**What the task asks**
Output range, inclusive: from the line containing "The width and height of the screenshot is (1522, 663)." to the line containing "Click the word". Restate those lines from the data below word for word and only those.

**Provided records**

*** Block opens ***

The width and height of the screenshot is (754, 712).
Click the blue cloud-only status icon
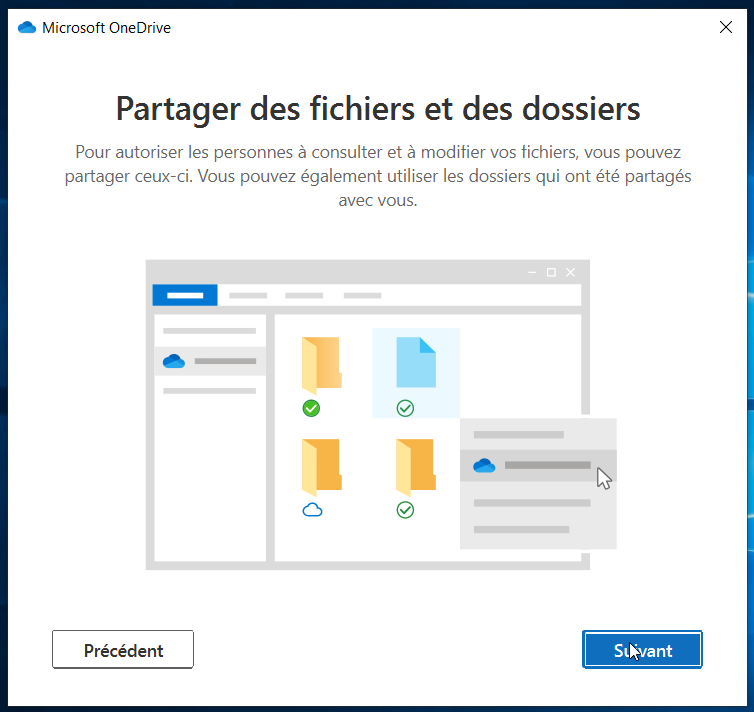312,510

*** Block closes ***
*** Block opens ***

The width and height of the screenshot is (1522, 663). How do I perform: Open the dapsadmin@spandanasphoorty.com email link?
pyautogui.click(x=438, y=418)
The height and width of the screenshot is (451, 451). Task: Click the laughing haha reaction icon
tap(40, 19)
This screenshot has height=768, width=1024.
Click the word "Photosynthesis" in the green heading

*** Block closes ***

**The answer**
The width and height of the screenshot is (1522, 663). How do I perform: Open the dapsadmin@spandanasphoorty.com email link?
pyautogui.click(x=438, y=418)
The height and width of the screenshot is (451, 451). Task: Click the laughing haha reaction icon
tap(40, 19)
This screenshot has height=768, width=1024.
Click the word "Photosynthesis" in the green heading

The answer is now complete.